[TEXT SEGMENT]:
::::

Rate Limiting and Throttling Async Jobs

A queue smooths bursty producers into a steady stream of work, but the consumers on the other side often hit something that has its own limits: a third-party API capped at 100 requests per second, a database that degrades past a certain write rate, or a billing system that charges per call. Without an explicit rate limit, a fleet of workers will happily drain the backlog as fast as it can and overwhelm whatever sits downstream. This guide is part of the broader Queue Fundamentals & Architecture collection and focuses on how to deliberately slow consumers down to a sustainable, fair, and cost-controlled pace.

Throttling job execution is not about throwing away work — the queue still holds every message — it is about controlling the rate at which work leaves the queue and reaches a constrained resource. Three forces usually drive the requirement:

  • Protecting downstream dependencies. External APIs return 429 Too Many Requests and may ban your credentials if you ignore their published limits. Databases and search clusters have a throughput ceiling beyond which latency climbs sharply.

::::

[INFORMATION GIVEN]:
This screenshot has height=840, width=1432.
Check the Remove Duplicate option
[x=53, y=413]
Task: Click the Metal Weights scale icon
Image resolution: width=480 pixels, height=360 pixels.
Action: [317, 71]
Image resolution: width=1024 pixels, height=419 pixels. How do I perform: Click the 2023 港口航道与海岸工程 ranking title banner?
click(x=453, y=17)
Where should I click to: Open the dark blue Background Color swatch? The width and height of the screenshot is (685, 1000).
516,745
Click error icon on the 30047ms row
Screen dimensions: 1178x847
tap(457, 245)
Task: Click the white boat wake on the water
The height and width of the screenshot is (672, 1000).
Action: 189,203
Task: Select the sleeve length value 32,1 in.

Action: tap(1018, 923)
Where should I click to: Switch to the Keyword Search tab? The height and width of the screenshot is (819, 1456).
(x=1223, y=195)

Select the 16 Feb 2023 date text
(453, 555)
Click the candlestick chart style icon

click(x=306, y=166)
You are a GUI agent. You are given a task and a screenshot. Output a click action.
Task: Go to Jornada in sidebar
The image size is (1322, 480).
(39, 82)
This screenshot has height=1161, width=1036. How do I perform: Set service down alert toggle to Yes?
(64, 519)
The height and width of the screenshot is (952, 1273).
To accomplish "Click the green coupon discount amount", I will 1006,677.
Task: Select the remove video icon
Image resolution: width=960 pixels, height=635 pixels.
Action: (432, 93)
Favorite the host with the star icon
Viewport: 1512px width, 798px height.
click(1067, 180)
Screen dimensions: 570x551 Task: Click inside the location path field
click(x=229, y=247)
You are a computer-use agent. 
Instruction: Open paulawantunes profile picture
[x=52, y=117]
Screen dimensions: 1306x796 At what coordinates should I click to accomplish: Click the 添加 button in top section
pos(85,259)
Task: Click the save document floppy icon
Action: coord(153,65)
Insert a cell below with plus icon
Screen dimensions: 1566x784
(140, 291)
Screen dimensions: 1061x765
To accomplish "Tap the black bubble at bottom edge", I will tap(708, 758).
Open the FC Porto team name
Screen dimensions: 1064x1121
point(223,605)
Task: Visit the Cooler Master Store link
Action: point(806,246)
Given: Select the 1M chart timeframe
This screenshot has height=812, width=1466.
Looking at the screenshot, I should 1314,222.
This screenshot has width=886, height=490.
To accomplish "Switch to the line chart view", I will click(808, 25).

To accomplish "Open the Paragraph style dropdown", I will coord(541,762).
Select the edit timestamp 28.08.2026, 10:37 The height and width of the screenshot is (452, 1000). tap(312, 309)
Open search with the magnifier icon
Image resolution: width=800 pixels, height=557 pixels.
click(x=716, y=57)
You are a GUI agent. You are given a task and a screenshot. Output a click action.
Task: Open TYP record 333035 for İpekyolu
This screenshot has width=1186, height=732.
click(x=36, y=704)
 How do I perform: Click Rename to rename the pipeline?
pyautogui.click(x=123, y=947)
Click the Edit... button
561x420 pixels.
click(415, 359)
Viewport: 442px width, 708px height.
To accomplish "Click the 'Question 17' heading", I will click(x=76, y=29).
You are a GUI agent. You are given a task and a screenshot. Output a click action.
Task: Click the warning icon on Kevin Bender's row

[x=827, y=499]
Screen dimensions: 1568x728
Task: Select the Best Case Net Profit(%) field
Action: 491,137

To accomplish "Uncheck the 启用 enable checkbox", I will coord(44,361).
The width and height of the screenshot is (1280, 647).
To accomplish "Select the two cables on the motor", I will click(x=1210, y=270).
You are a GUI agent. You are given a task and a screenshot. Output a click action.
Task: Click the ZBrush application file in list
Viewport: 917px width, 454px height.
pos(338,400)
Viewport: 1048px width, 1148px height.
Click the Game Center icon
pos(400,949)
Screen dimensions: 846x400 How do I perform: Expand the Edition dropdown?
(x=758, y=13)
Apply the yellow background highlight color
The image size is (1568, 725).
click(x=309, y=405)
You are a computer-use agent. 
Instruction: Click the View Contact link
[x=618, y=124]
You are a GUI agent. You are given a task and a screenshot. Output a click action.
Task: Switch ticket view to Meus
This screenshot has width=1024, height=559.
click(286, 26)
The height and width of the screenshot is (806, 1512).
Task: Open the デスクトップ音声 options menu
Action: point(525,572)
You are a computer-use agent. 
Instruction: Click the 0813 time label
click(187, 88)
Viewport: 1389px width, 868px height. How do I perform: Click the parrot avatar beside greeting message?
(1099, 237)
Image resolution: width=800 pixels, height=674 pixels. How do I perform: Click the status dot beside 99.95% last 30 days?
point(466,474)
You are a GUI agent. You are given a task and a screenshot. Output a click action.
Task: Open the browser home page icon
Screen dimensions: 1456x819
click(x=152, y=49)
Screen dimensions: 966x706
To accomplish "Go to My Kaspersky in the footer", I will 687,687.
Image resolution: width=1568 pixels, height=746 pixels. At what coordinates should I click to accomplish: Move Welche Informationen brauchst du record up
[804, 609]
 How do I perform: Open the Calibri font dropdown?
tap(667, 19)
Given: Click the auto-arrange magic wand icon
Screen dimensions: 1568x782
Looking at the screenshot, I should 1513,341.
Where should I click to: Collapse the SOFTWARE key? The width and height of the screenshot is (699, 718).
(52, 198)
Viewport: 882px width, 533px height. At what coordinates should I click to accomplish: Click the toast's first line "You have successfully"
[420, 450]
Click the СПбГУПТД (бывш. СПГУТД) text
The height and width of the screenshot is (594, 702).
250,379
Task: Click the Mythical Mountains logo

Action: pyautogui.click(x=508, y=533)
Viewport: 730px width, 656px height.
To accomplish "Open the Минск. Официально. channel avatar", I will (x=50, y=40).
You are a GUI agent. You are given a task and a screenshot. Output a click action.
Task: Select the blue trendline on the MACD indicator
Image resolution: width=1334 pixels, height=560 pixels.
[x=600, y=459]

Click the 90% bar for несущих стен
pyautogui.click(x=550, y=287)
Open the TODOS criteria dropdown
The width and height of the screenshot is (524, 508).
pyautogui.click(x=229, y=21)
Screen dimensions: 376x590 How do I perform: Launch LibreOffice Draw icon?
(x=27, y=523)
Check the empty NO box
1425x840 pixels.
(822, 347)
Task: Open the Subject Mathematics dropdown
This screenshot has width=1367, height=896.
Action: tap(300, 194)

::::

[INSTRUCTIONS TO FOLLOW]:
Can you carry the guide on rate limiting and throttling async jobs forward, starting right after its last sentence? The records have nothing to do with the guide on rate limiting async jobs.

[RESULT OF THIS TASK]:
  • Fairness across tenants. In a multi-tenant system, one customer enqueuing a million jobs should not starve everyone else. Per-tenant limits keep the shared worker pool equitable.
  • Cost. Many APIs and cloud services bill per request. A runaway retry loop or a backfill job can generate a surprise invoice unless the rate is bounded.

The reasoning here pairs naturally with the producer-consumer pattern: rate limiting is a control applied at the consumer edge, deciding when a worker is allowed to pull and execute the next job.

Token bucket vs leaky bucket Side-by-side diagram. Token bucket holds tokens refilled at a steady rate; a job consumes a token to run, allowing bursts up to bucket capacity. Leaky bucket holds queued jobs and releases them at a fixed drip rate, smoothing output with no bursts. Token Bucket Leaky Bucket refill: N tokens / sec capacity = burst limit job takes 1 token → runs no token → wait allows bursts inflow: variable / bursty drips out at fixed rate overflow → dropped/queued smooths output

Choosing an algorithm

The behavior you get depends entirely on the algorithm you pick. Four are common, and they differ in how they treat bursts and how much state they require.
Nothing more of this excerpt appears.